◆ **YOUR GOAL**:
Identify and copy each line of the entries below that contains the string "width", treating uppercase and lowercase letters as distinct.

◆ **DATASET RECORDS**:
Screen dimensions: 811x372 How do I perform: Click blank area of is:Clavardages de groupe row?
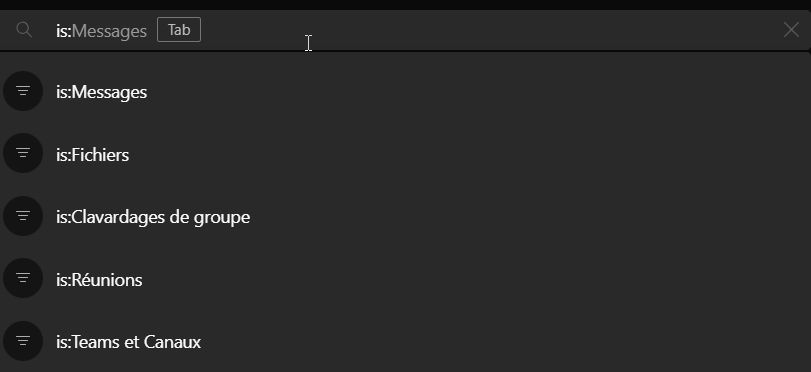(x=517, y=217)
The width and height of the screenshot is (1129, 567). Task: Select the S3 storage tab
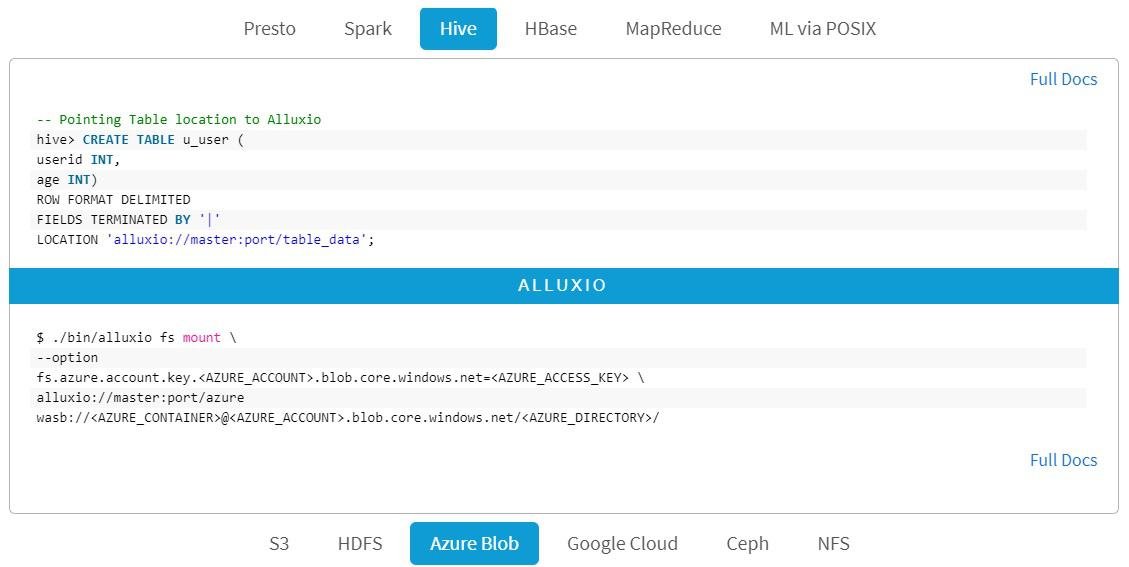[279, 544]
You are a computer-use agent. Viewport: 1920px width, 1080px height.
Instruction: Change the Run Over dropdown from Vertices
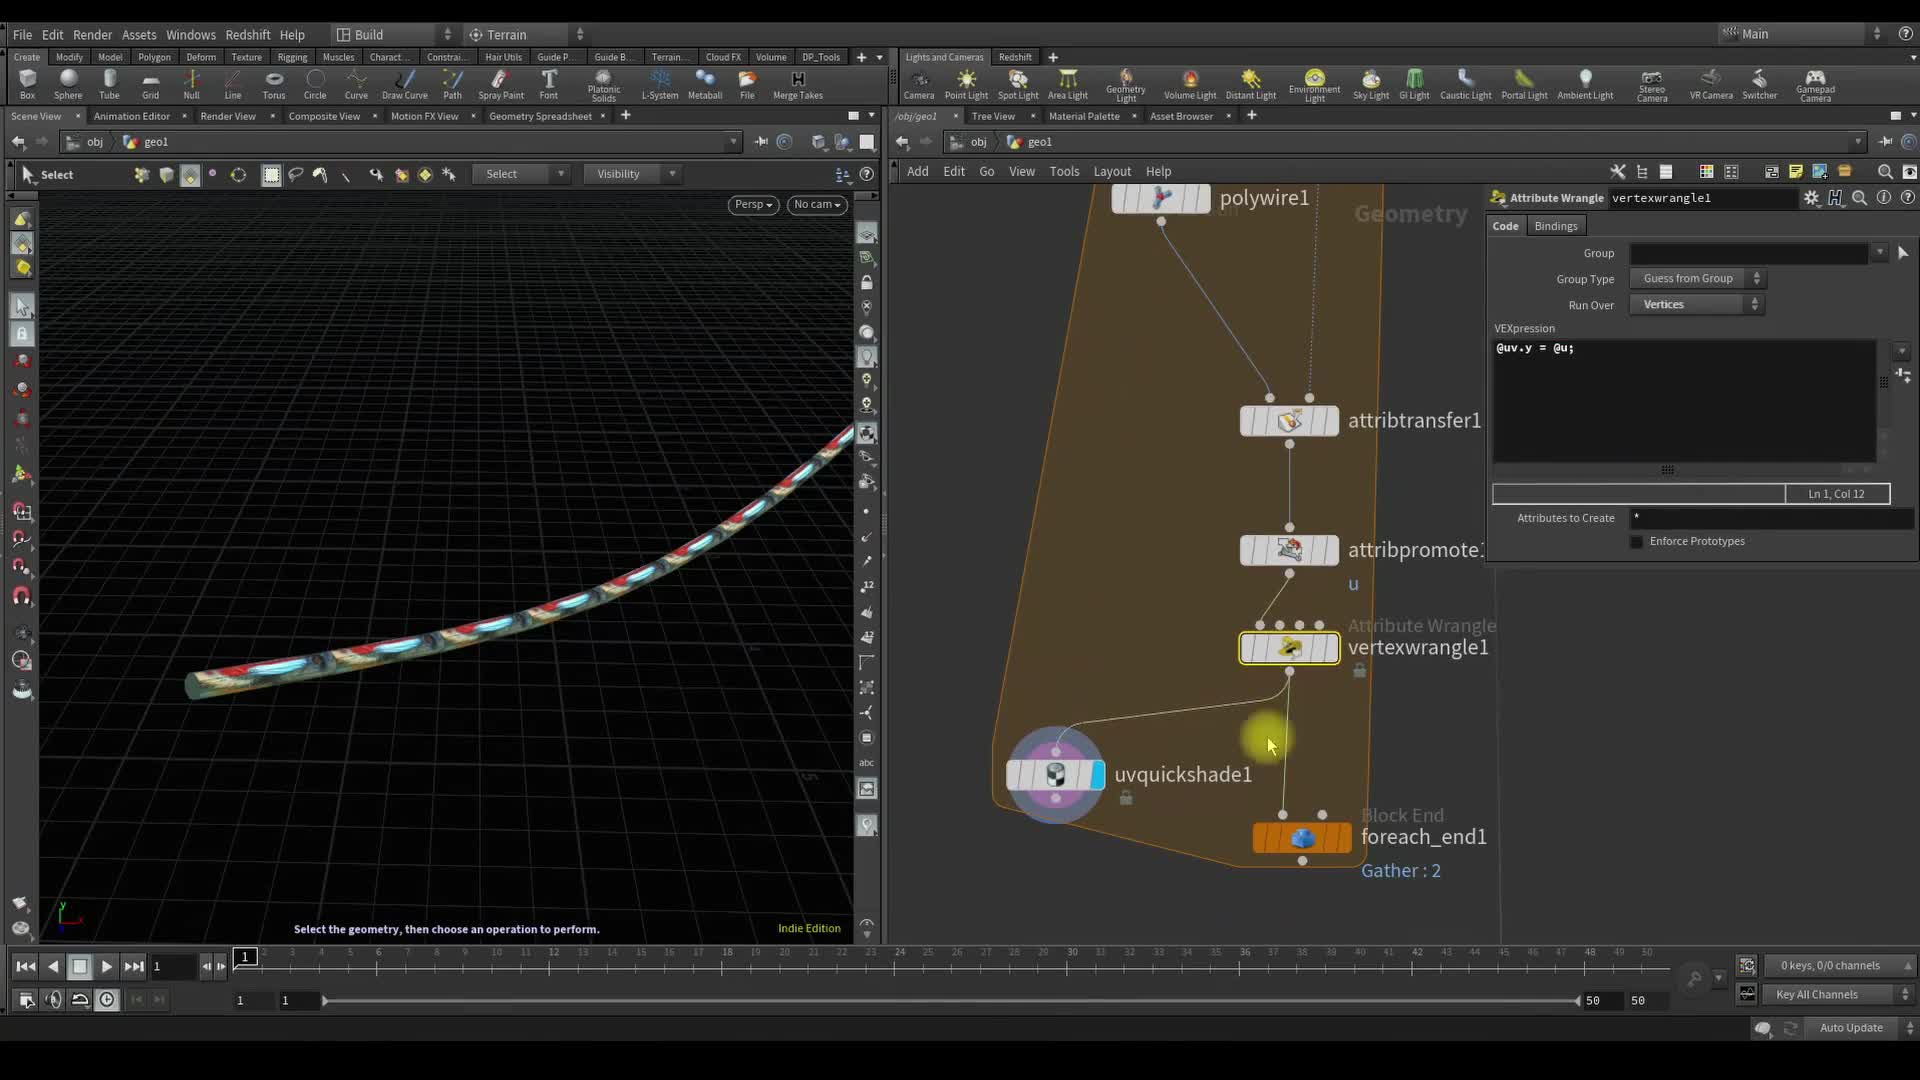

◆ **RESPONSE TO THIS TASK**:
The width and height of the screenshot is (1129, 567). Task: Select the S3 storage tab
You are a computer-use agent. Viewport: 1920px width, 1080px height.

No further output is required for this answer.